(Saved entries)
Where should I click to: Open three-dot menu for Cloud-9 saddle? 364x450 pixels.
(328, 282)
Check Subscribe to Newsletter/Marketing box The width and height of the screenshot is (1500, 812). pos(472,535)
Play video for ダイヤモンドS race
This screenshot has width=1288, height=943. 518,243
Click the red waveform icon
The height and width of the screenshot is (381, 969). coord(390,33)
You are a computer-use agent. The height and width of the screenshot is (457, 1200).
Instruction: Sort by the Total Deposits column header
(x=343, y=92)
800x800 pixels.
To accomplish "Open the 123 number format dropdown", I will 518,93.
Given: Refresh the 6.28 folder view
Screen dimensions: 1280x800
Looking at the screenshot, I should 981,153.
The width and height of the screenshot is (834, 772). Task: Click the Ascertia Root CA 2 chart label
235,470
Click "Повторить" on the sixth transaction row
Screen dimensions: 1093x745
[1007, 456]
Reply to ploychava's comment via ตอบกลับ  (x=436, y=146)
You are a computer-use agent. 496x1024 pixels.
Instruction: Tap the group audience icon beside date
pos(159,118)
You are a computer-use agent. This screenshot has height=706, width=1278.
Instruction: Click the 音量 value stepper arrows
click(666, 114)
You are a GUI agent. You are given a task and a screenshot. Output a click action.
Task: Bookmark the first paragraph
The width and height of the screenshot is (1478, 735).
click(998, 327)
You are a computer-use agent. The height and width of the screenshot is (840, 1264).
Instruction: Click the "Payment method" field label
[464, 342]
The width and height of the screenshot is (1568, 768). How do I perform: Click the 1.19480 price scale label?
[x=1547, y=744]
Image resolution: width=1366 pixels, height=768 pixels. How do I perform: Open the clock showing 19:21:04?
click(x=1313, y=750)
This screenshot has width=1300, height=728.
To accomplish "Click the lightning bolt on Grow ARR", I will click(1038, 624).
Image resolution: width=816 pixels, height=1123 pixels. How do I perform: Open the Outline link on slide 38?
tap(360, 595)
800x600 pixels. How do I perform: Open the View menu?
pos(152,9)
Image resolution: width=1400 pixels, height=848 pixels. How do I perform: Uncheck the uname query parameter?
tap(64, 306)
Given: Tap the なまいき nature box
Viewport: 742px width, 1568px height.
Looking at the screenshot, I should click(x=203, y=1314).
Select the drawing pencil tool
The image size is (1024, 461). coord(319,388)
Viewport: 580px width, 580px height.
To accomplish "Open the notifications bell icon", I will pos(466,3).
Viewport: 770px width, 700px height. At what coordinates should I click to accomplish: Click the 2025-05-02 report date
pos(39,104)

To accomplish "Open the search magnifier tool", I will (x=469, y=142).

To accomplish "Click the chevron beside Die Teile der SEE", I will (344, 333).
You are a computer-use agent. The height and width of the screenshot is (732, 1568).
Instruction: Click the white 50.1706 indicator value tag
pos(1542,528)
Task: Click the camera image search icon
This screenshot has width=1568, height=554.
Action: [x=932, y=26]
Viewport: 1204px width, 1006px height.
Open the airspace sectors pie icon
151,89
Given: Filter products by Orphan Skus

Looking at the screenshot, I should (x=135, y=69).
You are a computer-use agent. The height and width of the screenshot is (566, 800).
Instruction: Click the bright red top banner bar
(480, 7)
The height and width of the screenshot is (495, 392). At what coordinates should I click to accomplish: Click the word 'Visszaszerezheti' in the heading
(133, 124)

Work item: Pull every line containing the word "computer" out of the entries above.

Answer to the problem:
You are a computer-use agent. The height and width of the screenshot is (457, 1200).
You are a computer-use agent. 496x1024 pixels.
You are a computer-use agent. This screenshot has height=706, width=1278.
You are a computer-use agent. The height and width of the screenshot is (840, 1264).
You are a computer-use agent. The height and width of the screenshot is (732, 1568).
You are a computer-use agent. The height and width of the screenshot is (566, 800).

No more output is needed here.